A: Your best bet is a Poly-Twist™ or twist capsule, a reliable slip ring substitute for limited rotation applications - up to 1-1/2 turns of rotational freedom. It resembles a miniature slip ring assembly in size and appearance and provides a self-contained, no-sliding contact rotary interface using flexible circuit tapes for those applications where continuous rotation is not required. Poly-Twists feature low torque, no noise and a very long performance life. We've developed very large Poly-Twists as well as miniature twist-cap assemblies.
Q: Slip rings come in a lot of different shapes and sizes. Is there a performance difference between pancake and drum shape?

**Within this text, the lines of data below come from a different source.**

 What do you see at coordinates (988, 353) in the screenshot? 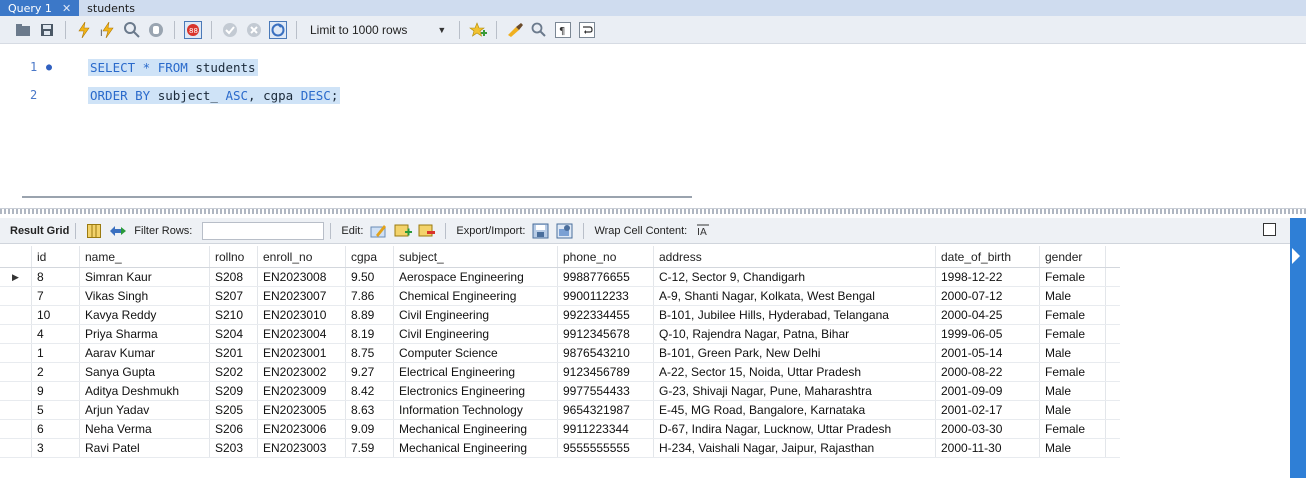
I see `table-cell: 2001-05-14` at bounding box center [988, 353].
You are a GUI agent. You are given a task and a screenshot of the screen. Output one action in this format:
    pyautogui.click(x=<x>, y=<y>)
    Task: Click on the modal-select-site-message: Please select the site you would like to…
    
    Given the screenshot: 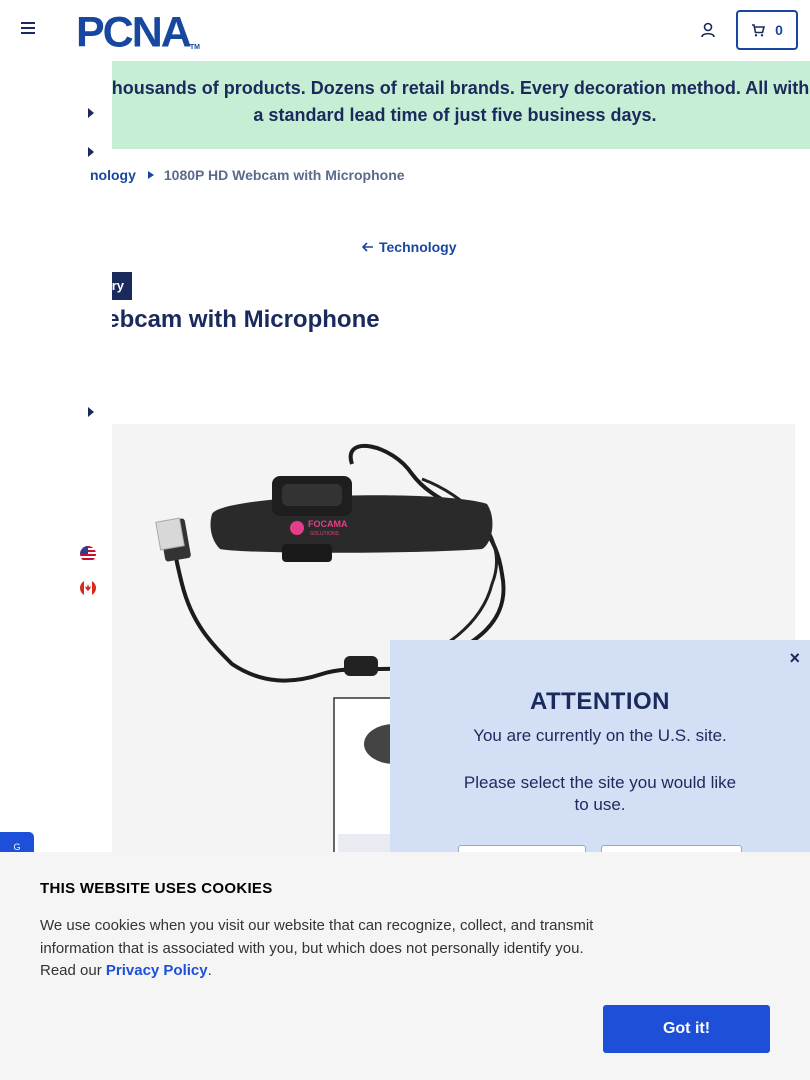 What is the action you would take?
    pyautogui.click(x=600, y=794)
    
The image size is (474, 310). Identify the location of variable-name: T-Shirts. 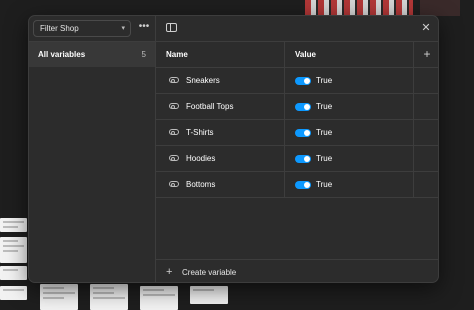
(200, 132).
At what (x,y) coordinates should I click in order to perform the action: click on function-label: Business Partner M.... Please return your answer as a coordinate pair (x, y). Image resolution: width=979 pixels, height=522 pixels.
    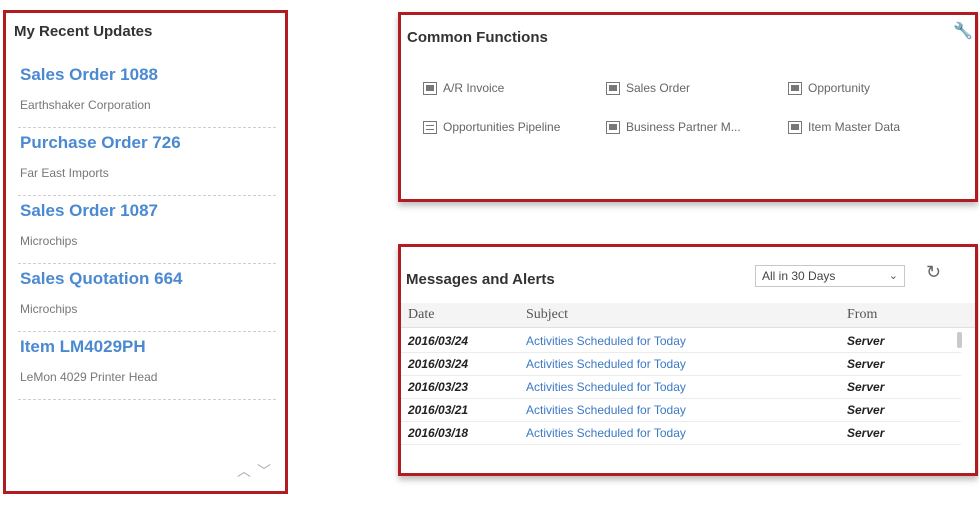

A: Although we've designed some excellent pancake slip rings, our expertise has shown that a drum design is more cost effective and performs better than a pancake design. A pancake slip ring usually has: greater weight and volume for the same circuits, greater capacitance and crosstalk, greater brush wear and more readily collects wear debris on its vertical axis. However, a pancake offers reduced axial length for the number of circuits. So the decision to use a pancake is usually due to the size and shape of the envelope with which you're working.
Q: A slip ring seems to be called a lot of different names - rotary electrical interface, commutator, collector, swivel, and rotary joint are a few that I've heard. If they're all the same thing, why are so many names used? I wish you guys would make up your minds - it's confusing!
A: Alas, you are correct. And it is confusing. We've consistently called them slip rings for the 46 years that we've been designing and manufacturing them. We've noted that some other slip ring manufacturers, technical and industrial publications, and engineering textbooks sometimes use other names. Our goal is that with consistent repetition, slip ring will become the standard term for the device.